I lived in a building that burned in a fire about 15 years ago, and without going into the details of the fire (I had nothing to do with it – it started in an apartment two floors above me), I am now paranoid about fire. I don’t fry food, or own an electric fryer. I don’t like using a barbecue grill (I have one but guests can use it, I will never use it), I don’t like using a toaster oven because things seem to burn too easily, and I try to be cautious with similar things around the house.

talljasperman's avatar

When I was 2 and a half I looked inside the toilet lid and I broke the tank. My older sister was blamed and I believe I caused $12,000 water damage to a $48,000 house, my parents divorced within months.

linguaphile's avatar

Like @hearkat, I spent most of my first 40 years experiencing abuse and trauma. It was physical, sexual, emotion, mental and verbal abuse from different people in my life- family and “friends” both. I was put the hospital due to abuse and have lost probably years of opportunities from the resulting depression. When I thought it couldn’t get any worse, I experienced workplace bullying and 7 years of community ostracization. I was diagnosed with PTSD by three different therapists.

Because of the variety of incidents, I have very strong opinions about abuse, abusers, victim/survivors/accusers and believe that abuse and trauma are not black and white at all. There is NO blueprint, no one size fits all.

For me, the worst thing is when someone says, “I’m sorry you went through all that,” or “Wow.” I don’t want anyone’s pity or awe—I’ve compartmentalized the experience into something external that happened to me, not something that I am or something that I want to internalize. I do talk about it on Fluther, but not IRL.

I worked a lot on myself, and still am working. I have ways to go, and to help me through, I developed an eclectic mix of spiritual beliefs and viewpoints. Sometimes I still wonder how I ended up with this life, but can’t dwell on that. Mostly, I try to turn my experiences into something valuable by offering help to others.

Fluther’s a great place to get support—for everyone… {{{hugs!!}}}

Aster's avatar

Few people would consider divorce traumatic. But for me, it was life changing. I never had any anxiety whatsoever in my life until a year before I left a 20 year marriage in which I, in my childish naiveté, was totally convinced I had the best husband I could ever have chosen. My trust in him was complete. I had him on a pedestal for many years like a prince. I felt all women wanted him who met him. Then when he was 45 he fell in love with a girl half his age and became verbally , emotionally and physically abusive towards me. I began having panic attacks. I married a year after I left but the panic attacks continued for two years . I’ve had varying levels of anxiety ever since 1985. I’ve lost interest in meeting people, in going out to eat and in almost anything. I force myself to go places with my 2nd husband. I continue to compare them. I’m a changed person. When I see him now I feel sort of disgusted but he doesn’t know it. I’m friendly but not overly so. I’d give up so much if I could only be the fun, social person I used to be. If only I hadn’t protected his image with our daughters they might understand me more.

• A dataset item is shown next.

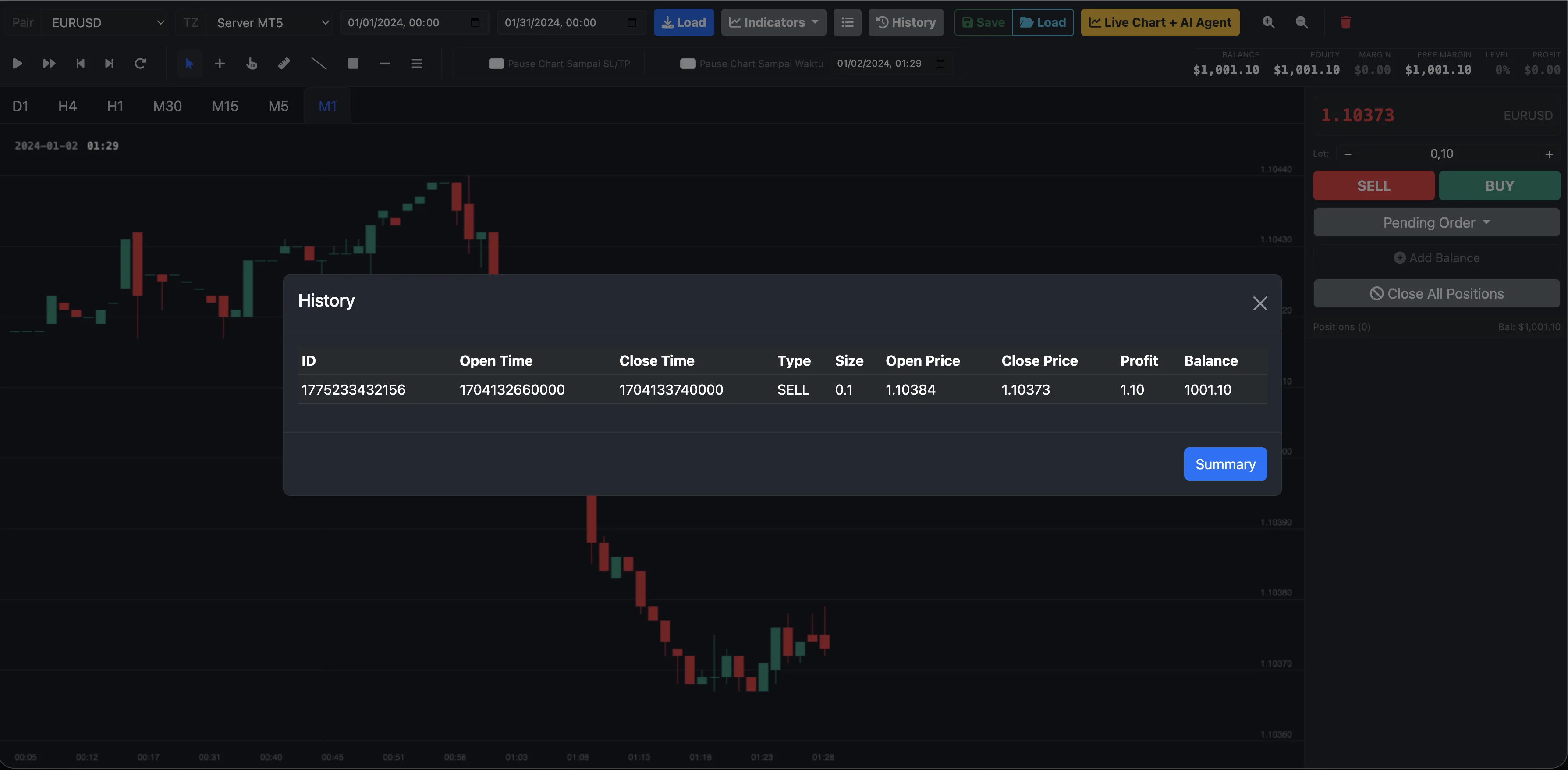Select the fast-forward playback icon
The width and height of the screenshot is (1568, 770).
49,63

My parents never were told what he did. They didn’t ask and I didn’t have the heart to drag his name through the mud with them or with his family members. I only told some of it to one psychologist and left him that month. He never remarried but has been living with a woman ten years younger than I for fifteen years.

Headhurts's avatar

Yes, I was under the age of 5 and witnessed aggressive and violent behaviour between my parents, constantly on a day to day basis. It made me question what love is and what to expect from it. I never thought I was truly loved unless I was beaten. The on,y thing my therapist has helped me with, and that is to know that that isn’t true.